Descrizione dell'esercizio ▸ Modifichi le righe di tutti i dati sostituendo "menu" con "toolbar" e lasci invariato tutto il resto. Ometta le immagini dalla risposta.

─── Dati ───

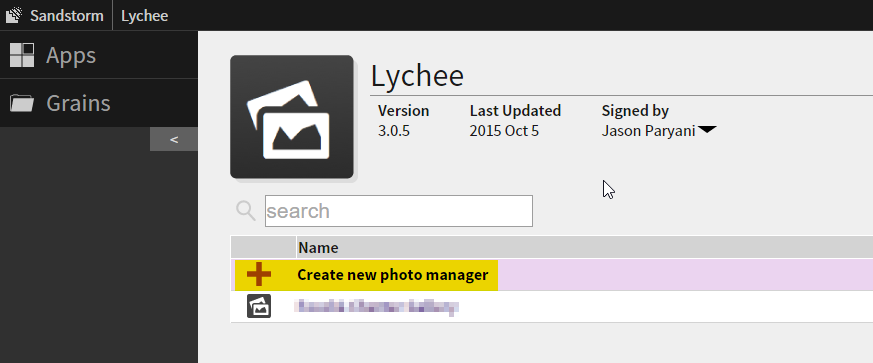This screenshot has width=873, height=363.
Task: Click the Lychee app title
Action: click(x=418, y=76)
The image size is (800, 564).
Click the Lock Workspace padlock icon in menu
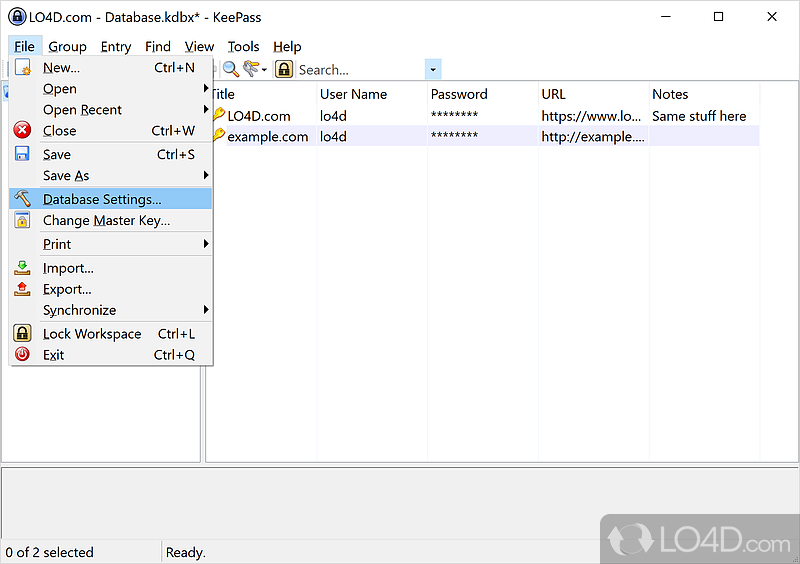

───

Soluzione dell'esercizio ▸
This screenshot has width=873, height=363.
Task: Click the Lychee app title
Action: click(x=418, y=76)
The image size is (800, 564).
Click the Lock Workspace padlock icon in toolbar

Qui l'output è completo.